Sunday, October 16, 2011

Cain Ahead in the Polls but Romney Way Ahead in the Betting, The Meaning of 9-9-9

Who Exactly is the Favorite?
Frequent readers to this space can't exactly be surprised by the Jupiter-gravity speed fall of Texas Governor Rick Perry from frontrunner to near afterthought in the GOP race.  After all, I'd been warning you for weeks: Rick Perry is this year's Fred Thompson, Rick Perry is a great concept for the GOP but a horrible candidate, Rick Perry is not ready for prime time.  Certainly none of this stopped the talking heads from immediately appointing Perry the guy to beat as soon as he led in the polls.  But they stopped talking about him just as fast as his numbers crashed, instead focusing on the new guy at the top in national polling: former Godfather's Pizza CEO Herman Cain.

Cain is ahead in the national polls modestly and leads in several early states.  The primary and caucus calendar is a dynamic thing, thanks to Florida's decision to go early, but ultimately it should settle down to the first 5 races still being Iowa, New Hampshire, Nevada, South Carolina and then Florida.  The "early 4" will do whatever it takes to move their debts to preserve their early status and will all therefore set calendar dates earlier than Florida's accelerated January 31st date.  South Carolina has already moved its date up to January 21st, Nevada to January 14th.  Iowa and New Hampshire have not yet set their dates, but the mostly likely dates are for Iowa to go January 3rd and New Hampshire to go January 7th, although there is some possibility that New Hampshire will attempt to go in December, as they are extremely unhappy with the notion of having only a four-day gap between Iowa and them.

§ **Records**
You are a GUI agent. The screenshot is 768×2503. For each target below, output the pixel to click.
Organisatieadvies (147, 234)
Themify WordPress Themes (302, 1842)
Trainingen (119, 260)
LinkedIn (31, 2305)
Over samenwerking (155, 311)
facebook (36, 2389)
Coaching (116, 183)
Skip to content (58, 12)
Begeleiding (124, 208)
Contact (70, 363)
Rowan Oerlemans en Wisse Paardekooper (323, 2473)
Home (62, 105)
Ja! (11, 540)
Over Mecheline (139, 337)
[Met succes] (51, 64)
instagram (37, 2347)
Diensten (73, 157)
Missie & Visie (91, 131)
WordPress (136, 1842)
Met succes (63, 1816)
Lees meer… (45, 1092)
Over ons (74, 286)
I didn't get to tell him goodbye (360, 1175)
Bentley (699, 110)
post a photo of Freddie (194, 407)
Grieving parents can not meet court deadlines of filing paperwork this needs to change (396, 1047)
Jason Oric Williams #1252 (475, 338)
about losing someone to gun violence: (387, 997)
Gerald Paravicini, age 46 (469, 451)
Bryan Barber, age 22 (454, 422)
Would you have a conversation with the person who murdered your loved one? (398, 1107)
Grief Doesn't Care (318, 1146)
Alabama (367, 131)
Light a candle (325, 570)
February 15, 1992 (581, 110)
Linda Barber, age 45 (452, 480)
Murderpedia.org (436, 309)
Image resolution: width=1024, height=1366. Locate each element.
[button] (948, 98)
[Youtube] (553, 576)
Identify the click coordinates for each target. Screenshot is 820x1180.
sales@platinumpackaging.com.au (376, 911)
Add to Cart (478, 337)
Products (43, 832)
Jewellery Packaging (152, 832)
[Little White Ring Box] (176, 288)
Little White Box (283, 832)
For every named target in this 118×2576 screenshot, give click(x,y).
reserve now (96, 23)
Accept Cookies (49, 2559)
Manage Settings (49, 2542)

§ **Task instructions**
#1 Answer from the post on the GOP race:
(a) Which company did Herman Cain once run as CEO?
(b) To what date has Nevada moved its contest?
(c) To whom does the writer compare Rick Perry as "this year's" version?
#2 List the states that the post on the GOP race expects to hold the first five races, in the order given.

§ **The solutions**
#1
(a) Godfather's Pizza
(b) January 14th
(c) Fred Thompson

#2 Iowa, New Hampshire, Nevada, South Carolina, Florida